As a non-traditional student who returned to Marshall with no intention of establishing a career in research, Smythers said she was initially surprised when she found a real passion in chemistry.
“I am excited to share my experiences and show people how great the chemistry program is here. In addition to the funding I received from NASA, I received two scholarships from our chemistry department as well as the summer research fellowship. They have also funded me to travel to a variety of conferences around the U.S., including conferences in Cincinnati, San Diego, Philadelphia and Chicago,” Smythers said.
While in Washington, D.C., for the 2017 Posters on the Hill event, Smythers will present research that focuses on making microalgae a more efficient stock for biofuel production. Smythers and her faculty mentor Dr. Derrick Kolling will have the opportunity to present their research on April 26.
Smythers said working with Kolling, or “Dr. K” as students refer to him, has been the most rewarding part of her experience at Marshall.

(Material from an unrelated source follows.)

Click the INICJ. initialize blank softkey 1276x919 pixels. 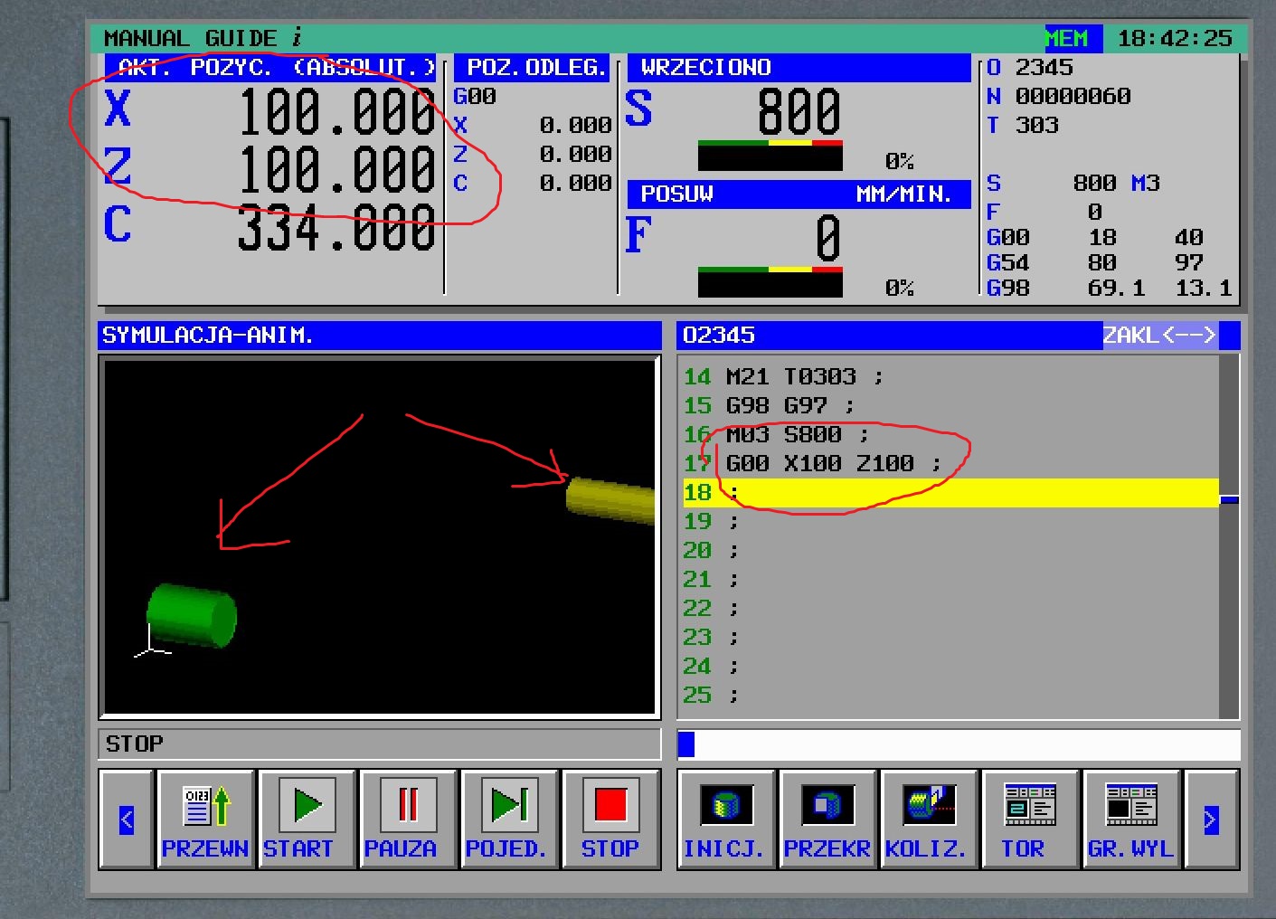[726, 820]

“He has given me constant encouragement and self-confidence that has built me into the biochemist I’ve become. He has always treated me like an equal and takes my ideas and suggestions seriously, allowing me to design experiments and try new approaches,” Smythers said. “He has also involved me in grant writing and other projects which I really enjoy. I can definitely say that I would not be entering a master’s program now if it had not been for him.”